Not long did il tempo sereno hold. While it lasted Catherine remained quietly at Siena, dictating to her secretaries, Neri, Stefano, and a certain Barduccio Canigiani (a young nobleman who had joined her spiritual family at Florence), her book—the famous Dialogue. It consists of four mystical treatises on Discretion, Prayer, Divine Providence, and Obedience, in the form of a dialogue between God and a soul “panting with greatest desire for the honour of God and the salvation of souls.” This Dialogue and her Letters represent St Catherine’s literary work.[39] It was finished in October. Already the tempest had burst upon the Church, of which the first rumblings had been heard during her stay at Florence, and Catherine was now to be summoned to Rome to fight her last great battle.

Urban VI. had a high reputation for zeal and virtue; he was, in addition, a good Italian. From the outset he announced his intention of reforming the Roman Court, of extirpating simony and luxury in the Church. “They say,” the Prior of the Certosa of Gorgona had written to Catherine on the first news of his elevation, “that this our Holy Father is a terrible man, and frightens people exceedingly with his acts and his words.” The abrupt violence with which he began his work enraged and alarmed all the Curia, and within a few months of his election he was left alone. The French Cardinals fled to Anagni, and took the Breton mercenaries into their pay. When the Pope nominated twenty-six new cardinals, they held a conclave at Fondi, and, on the plea that the election of Urban had been extorted by force and fear of the Roman mob, and was therefore invalid, they raised the infamous Cardinal Robert of Geneva to the Popedom as Clement VII. All Christendom was now divided in its spiritual allegiance between two men, each claiming to be the Vicar of the Prince of Peace; any earthly prince would have dismissed the one with ignominy from his service, the other was soon to fall hopelessly and shamefully from his fair beginning.
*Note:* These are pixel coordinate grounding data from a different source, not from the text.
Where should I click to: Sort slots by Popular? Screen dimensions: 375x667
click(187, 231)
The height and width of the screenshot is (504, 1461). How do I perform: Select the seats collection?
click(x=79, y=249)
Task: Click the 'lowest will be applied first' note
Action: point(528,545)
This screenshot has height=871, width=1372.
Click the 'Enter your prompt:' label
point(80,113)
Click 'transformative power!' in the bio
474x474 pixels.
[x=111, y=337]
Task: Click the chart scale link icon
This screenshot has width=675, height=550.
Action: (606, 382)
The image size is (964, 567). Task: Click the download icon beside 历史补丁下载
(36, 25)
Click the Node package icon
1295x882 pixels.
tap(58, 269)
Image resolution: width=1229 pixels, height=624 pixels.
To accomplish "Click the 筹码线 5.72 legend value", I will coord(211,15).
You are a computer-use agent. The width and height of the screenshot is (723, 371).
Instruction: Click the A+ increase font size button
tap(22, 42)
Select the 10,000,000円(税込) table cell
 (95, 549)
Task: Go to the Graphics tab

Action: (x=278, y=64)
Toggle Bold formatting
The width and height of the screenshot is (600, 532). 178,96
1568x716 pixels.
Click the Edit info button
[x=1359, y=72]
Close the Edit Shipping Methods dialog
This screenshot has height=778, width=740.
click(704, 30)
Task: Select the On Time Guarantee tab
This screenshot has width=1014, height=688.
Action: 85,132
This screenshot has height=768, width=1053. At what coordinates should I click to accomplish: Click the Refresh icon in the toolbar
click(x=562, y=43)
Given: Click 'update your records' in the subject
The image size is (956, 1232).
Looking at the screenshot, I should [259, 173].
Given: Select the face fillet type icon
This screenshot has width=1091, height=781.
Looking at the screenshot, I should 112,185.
But Catherine believed passionately in Urban, threw herself heart and soul into the struggle. “I have heard,” she wrote to him, “that the incarnate demons have raised up an Antichrist against you, Christ on earth; but I confess and do not deny that you are the Vicar of Christ, that you hold the keys of the cellar of Holy Church, where the blood of the Immaculate Lamb is kept.”[40] And in the twenty months of life that remained to her she battled for him to the death. Letter after letter did she send to him, full of evangelic counsels, urging him—in the boldest possible language—to begin the reform of the Church in his own person. Savonarola himself hardly surpasses the passion of her invective against the corruption of the ecclesiastical world. Urban is at first offended by her frankness, rebukes her messengers, and will not listen to her. Then his heart is touched, and he summons her to Rome. “Pray for me,” she writes to Suor Daniella, a nun of Orvieto, “to the supreme eternal goodness of God, that He may do with me what shall be to His honour and the salvation of souls; and especially now that I am to go to Rome, to accomplish the will of Christ crucified and of His Vicar.”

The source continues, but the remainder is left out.